It's not news that job interviews are problematic. Anyone who's been on the hiring side of the table for awhile has stories of candidates who seemed exceptional in interviews and ended up being duds at the office. And most, if they're honest, will also admit to the niggling suspicion that they've also passed on some great talent over the years.

In response to this reality, the internet and the rest of the business media are chock full of suggestions on improving interviews, from articles on essential questions to ask (and which to avoid) to pleas to include more objective evaluations in the hiring process, and even more offbeat ideas.

But recently on BloombergView Harvard law professor and author Cass Sunstein offered a more radical prescription: let's just ditch job interviews entirely. Interviews are irrevocably flawed, he explains:

Suppose that you are considering two candidates for a job in sales, Candidate A and Candidate B, and have interviewed both. You and your colleagues were far more impressed with Candidate A, who was dynamic, engaging, and immensely likable -- a natural, especially for sales. By contrast, Candidate B was a bit awkward and reserved, and so seemed to be an inferior "fit."

One of your colleagues points out that both candidates have taken an aptitude test that relates to the job; their personnel files also contain their scores on a general intelligence test. On both tests, Candidate A was just OK; Candidate B performed superbly.

Which applicant will you choose? If you are like a lot of people, the answer is still Candidate A.

But Sunstein notes that a whole lot of research shows that Candidate B is the better bet by far. "Specific aptitude tests turn out to be highly predictive of performance in sales, and general intelligence tests are almost as good.

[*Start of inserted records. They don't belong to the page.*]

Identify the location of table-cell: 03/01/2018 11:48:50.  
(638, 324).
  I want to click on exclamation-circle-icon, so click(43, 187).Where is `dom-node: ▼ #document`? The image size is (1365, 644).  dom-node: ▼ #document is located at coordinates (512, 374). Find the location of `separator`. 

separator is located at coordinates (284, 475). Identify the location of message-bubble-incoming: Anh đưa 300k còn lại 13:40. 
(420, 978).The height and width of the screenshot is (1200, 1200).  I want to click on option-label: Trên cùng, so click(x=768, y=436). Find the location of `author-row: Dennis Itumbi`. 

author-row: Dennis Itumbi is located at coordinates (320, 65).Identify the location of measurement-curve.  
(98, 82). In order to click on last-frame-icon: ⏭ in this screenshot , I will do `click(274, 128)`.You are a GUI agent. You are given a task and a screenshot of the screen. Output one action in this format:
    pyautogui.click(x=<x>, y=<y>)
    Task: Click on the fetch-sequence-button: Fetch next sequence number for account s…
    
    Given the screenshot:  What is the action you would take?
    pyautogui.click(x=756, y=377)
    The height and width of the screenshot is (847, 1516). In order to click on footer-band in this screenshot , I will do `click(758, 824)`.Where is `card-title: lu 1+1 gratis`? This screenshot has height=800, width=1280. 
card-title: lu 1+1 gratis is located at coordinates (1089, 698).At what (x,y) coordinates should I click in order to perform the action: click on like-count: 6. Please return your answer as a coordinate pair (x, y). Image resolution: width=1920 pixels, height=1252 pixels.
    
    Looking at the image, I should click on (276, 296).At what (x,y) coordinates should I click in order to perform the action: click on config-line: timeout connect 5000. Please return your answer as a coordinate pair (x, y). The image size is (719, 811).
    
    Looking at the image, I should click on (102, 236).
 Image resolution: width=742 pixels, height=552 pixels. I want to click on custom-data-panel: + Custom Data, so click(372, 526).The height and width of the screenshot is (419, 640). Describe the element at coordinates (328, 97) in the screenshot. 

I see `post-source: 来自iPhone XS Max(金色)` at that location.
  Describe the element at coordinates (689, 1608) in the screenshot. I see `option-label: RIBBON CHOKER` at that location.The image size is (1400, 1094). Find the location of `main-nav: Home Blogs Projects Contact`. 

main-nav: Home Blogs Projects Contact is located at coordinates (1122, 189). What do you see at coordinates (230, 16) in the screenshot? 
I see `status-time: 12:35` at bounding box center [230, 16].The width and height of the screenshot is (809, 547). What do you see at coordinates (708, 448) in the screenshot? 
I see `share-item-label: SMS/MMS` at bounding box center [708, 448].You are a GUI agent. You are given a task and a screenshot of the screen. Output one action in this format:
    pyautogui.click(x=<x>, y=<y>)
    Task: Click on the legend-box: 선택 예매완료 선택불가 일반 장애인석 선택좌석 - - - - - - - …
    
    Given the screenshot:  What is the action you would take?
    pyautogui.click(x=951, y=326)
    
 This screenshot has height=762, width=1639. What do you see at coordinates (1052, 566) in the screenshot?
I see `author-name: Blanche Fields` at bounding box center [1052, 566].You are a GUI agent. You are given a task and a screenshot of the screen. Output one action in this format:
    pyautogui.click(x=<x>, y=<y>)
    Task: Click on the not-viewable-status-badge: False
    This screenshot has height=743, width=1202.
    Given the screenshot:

Interviews are far less useful at telling you who will succeed," he insists.

The post goes on to explore in detail why we're so often badly misled by interviews (in short, people are really good at making up stories to confirm their own subjective and basically useless first impressions), which is well worth reading in full. But the most thought-provoking aspect of the article is probably its stark conclusion.

"People ought to be relying far more on objective information and far less on interviews. They might even want to think about scaling back or cancelling interviews altogether. They'll save a lot of time -- and make better decisions," Sunstein concludes.

Do you agree with him that it's time to retire the job interview? Or do you still think interviews are more valuable?